Dla Borussii Dortmund miniony sezon był z pewnością jednym z najdziwniejszych w historii. Z jednej strony dortmundczycy niemal kompletnie zawalili ligę. Zajęli dopiero piąte miejsce w tabeli i do Ligi Mistrzów weszli tylko dzięki nowemu formatowi tych rozgrywek i dodatkowemu miejscu dla ligi niemieckiej z uwagi na ranking UEFA.
W Lidze Mistrzów piękna, w Bundeslidze zaś szkarada. Jednak ten bonus dla Bundesligi to w bardzo dużej mierze dzieło samej Borussii.
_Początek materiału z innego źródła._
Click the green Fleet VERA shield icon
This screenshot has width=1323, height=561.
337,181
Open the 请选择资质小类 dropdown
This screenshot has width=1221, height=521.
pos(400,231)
Zespół Edina Terzića doszedł bowiem aż do finału minionej edycji Champions League, gdzie zatrzymał ich dopiero Real Madryt (0:2). Drużyna z Dortmundu potrafiła więc jednego dnia wyrzucić z LM Paris Saint-Germain i to wygrywając oba mecze. Zaś zupełnie innego dostawali łomot od Mainz (0:3) czy Hoffenheim (2:3) w Bundeslidze.
Wielu ekspertów twierdziło, że mimo znakomitej kampanii w Lidze Mistrzów, Edin Terzić powinien pożegnać się z pracą. Pojawiały się też regularne doniesienia o jego konfliktach z doświadczonymi graczami jak Marco Reus czy Mats Hummels. Zarząd postanowił jednak kontynuować tę współpracę i wydawało się, że Niemiec pozostanie na stanowisku. Aż do teraz.
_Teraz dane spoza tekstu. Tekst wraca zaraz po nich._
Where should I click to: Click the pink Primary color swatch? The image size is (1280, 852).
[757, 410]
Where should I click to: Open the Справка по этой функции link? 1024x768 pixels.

Nagła dymisja Terzića. Borussia przyjmuje rezygnację! Czwartkowe popołudnie 13 czerwca spuściło bowiem absolutną bombę na dotychczasowy stan rzeczy. Dziennikarz niemieckiego oddziału Sky Sport Patrick Berger podał na Twitterze, że Edin Terzić podał się do dymisji ze stanowiska szkoleniowca Borussii i trwa właśnie spotkanie dotyczące jego przyszłości. Wszystko to potwierdziło się nieco ponad pół godziny później.
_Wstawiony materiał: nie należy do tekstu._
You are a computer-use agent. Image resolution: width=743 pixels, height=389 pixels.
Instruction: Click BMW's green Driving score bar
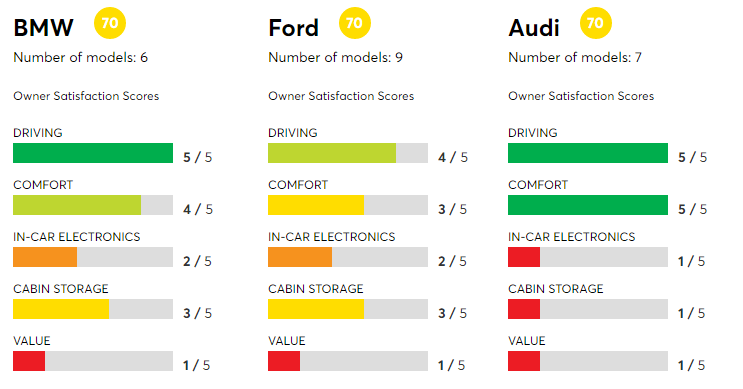pos(93,153)
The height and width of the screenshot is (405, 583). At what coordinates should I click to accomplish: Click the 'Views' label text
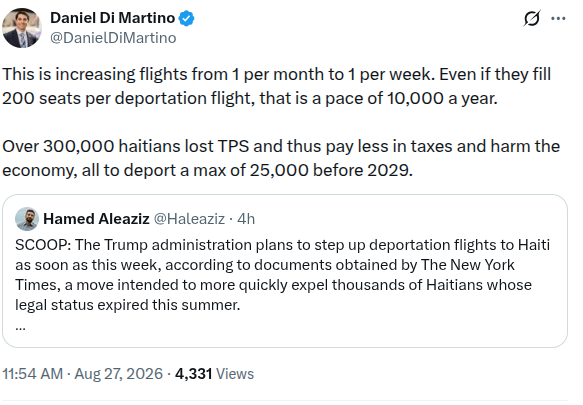point(235,374)
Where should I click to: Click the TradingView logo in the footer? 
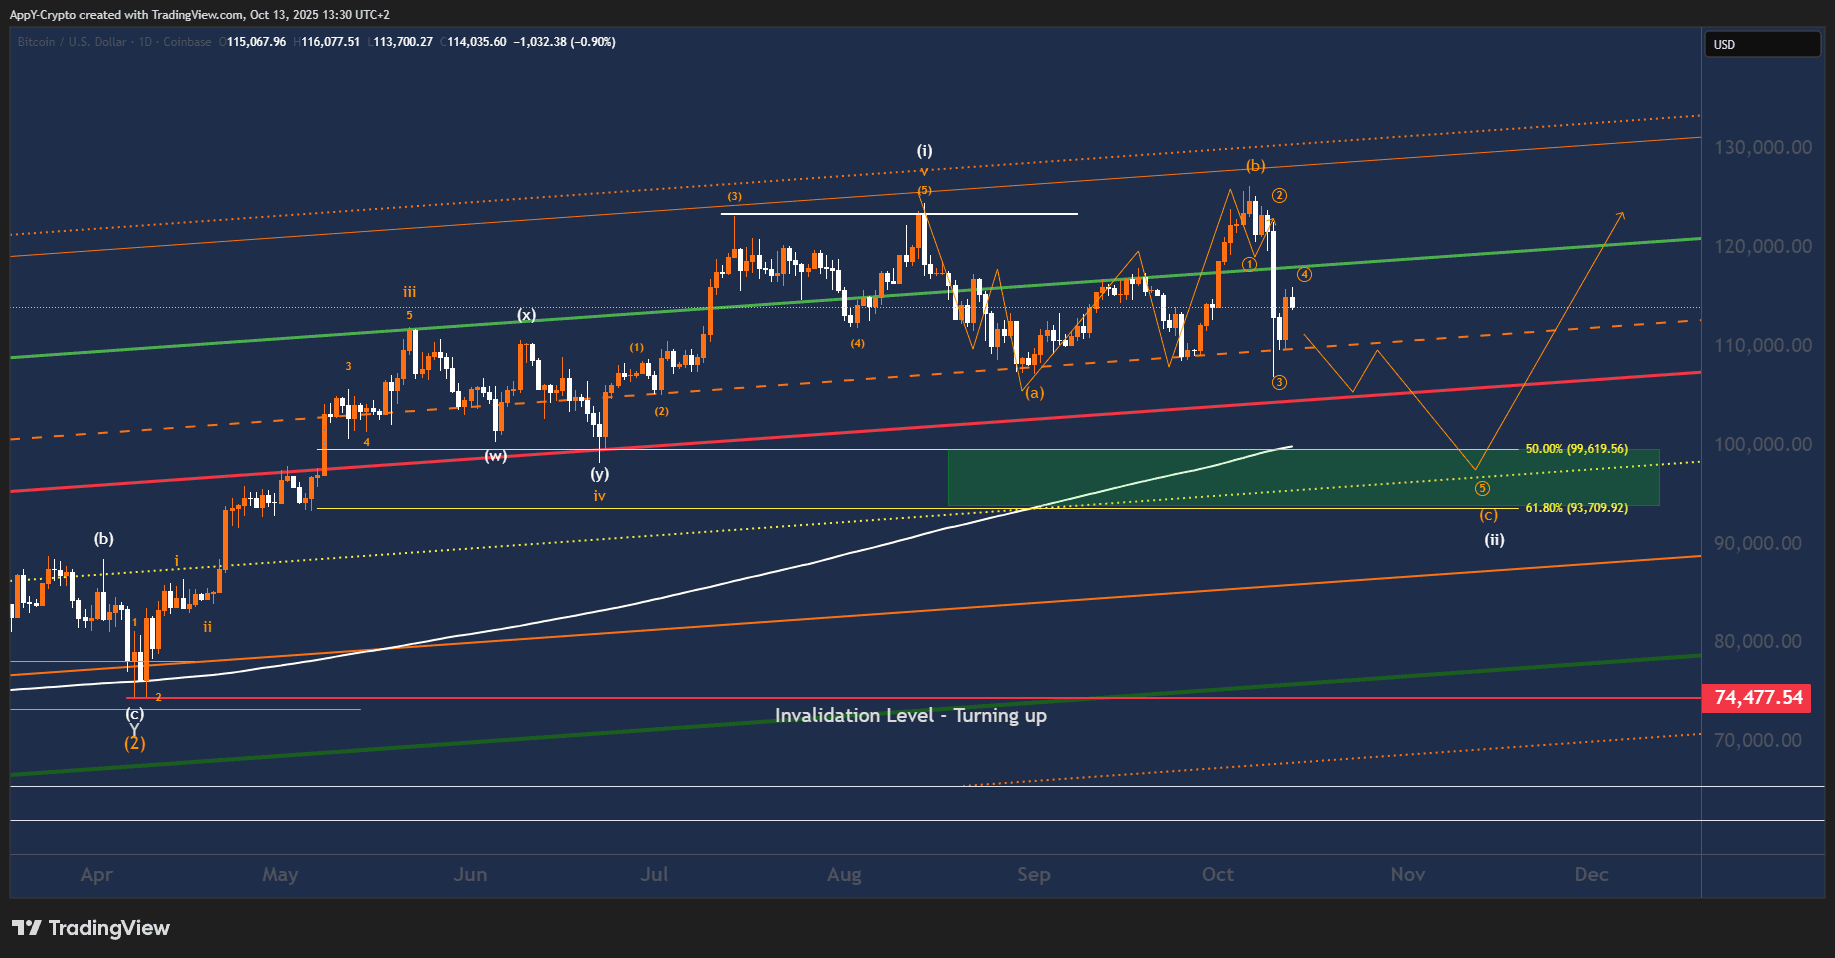tap(91, 928)
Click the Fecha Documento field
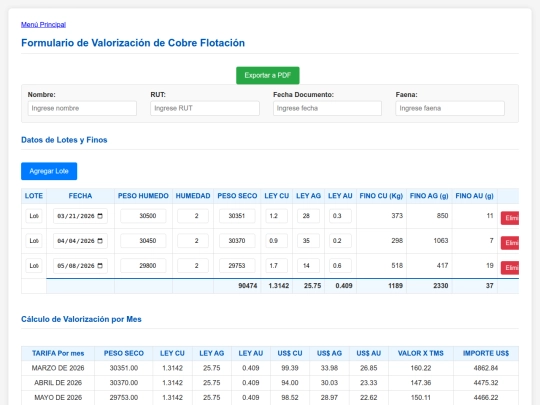The width and height of the screenshot is (540, 405). 327,108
Dortmundczycy oficjalnie poinformowali, że dymisja niemieckiego szkoleniowca została przyjęta podczas jego wspomnianego spotkania z zarządem. Kontrakt został rozwiązany ze skutkiem natychmiastowym. Zgodnie z doniesieniami dziennika BILD, nowym szkoleniowcem BVB może zostać Nuri Sahin, który od początku roku pracował jako asystent Terzića, a wcześniej samodzielnie prowadził turecki Antalyaspor (śr. 1,49 pkt na mecz w 92 spotkaniach).